Die Übung beginnt am Freitag um 14 Uhr und endet am Sonntag zur gleichen Zeit. Während des gesamten Zeitraums werden zwei Bundeswehr-Hubschrauber im Einsatz sein, die beim Transport und der Koordination helfen. Mit Lärmbelästigungen durch die Helikopter ist zu rechnen.
An der Übung beteiligen sich acht Organisationen. Neben der Bundeswehr nehmen Teams des Arbeiter-Samariter-Bundes (ASB), des Deutschen Roten Kreuzes (DRK) und des Technischen Hilfswerks (THW) teil. Das Ausmaß der Operation ist bemerkenswert – in den vergangenen fünf Jahren gab es an vergleichbaren Standorten keine ähnlichen Großübungen mit internationaler Beteiligung.
Die örtlichen Behörden haben die Bevölkerung zudem auf verstärkten Verkehr hingewiesen. Während der Übung wird es häufiger zu Einsätzen von Rettungsfahrzeugen in der Region kommen.

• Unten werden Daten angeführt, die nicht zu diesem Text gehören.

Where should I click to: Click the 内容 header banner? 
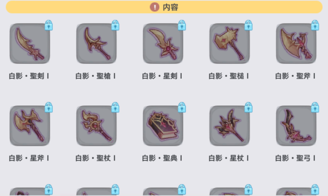click(x=164, y=7)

Ziel der Übung ist die Abstimmung zwischen militärischen und zivilen Rettungskräften zu testen. Durch den Hubschraubereinsatz und den erhöhten Fahrzeugverkehr könnte es bis Sonntagmittag zu Beeinträchtigungen für die umliegenden Gemeinden kommen. Die Veranstalter betonten, wie wichtig die Übung für die Verbesserung der Katastrophenbewältigung sei.